Questions: Collecting Duct Water Reabsorption and ADH Regulation

5 questions to test your understanding

Score: 0 / 5
Question 1 Multiple Choice

A patient with diabetes insipidus has a completely intact loop of Henle and a normal medullary osmotic gradient (reaching 1200 mOsm/kg at the papilla), yet produces large volumes of very dilute urine (~50 mOsm/kg).

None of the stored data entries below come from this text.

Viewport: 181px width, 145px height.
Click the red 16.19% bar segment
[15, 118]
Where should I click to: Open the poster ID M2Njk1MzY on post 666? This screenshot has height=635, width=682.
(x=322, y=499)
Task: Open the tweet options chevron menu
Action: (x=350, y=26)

What is the most likely explanation?

AThe loop of Henle is failing to reabsorb sodium, so the gradient is actually lower than measured
BThe collecting duct is impermeable to water because ADH is absent or non-functional, preventing the gradient from driving water reabsorption
CAldosterone is not activating sodium channels in the collecting duct, indirectly preventing water reabsorption
DThe vasa recta are not removing the reabsorbed water quickly enough, causing back-pressure
Question 2 Multiple Choice

Through what cellular mechanism does ADH increase water reabsorption in the collecting duct?

AADH directly opens aquaporin-2 channels in the apical membrane by binding to them
BADH increases the osmolarity of the medullary interstitium by stimulating NaCl transport
CADH binds V2 receptors on the basolateral membrane, triggering a cAMP cascade that causes AQP2-containing vesicles to fuse with the apical membrane
DADH increases blood flow through the vasa recta, enhancing removal of reabsorbed water
Question 3 True / False

Without ADH, the collecting duct is nearly impermeable to water, meaning the osmotic gradient built by the loop of Henle has essentially no effect on urine concentration.

TTrue
FFalse
Question 4 True / False

ADH increases urine concentration primarily by enhancing the osmotic gradient in the renal medulla, driving more water out of the collecting duct.

TTrue
FFalse
Question 5 Short Answer

Why is the medullary osmotic gradient necessary but not sufficient for the kidney to produce concentrated urine?

Think about your answer, then reveal below.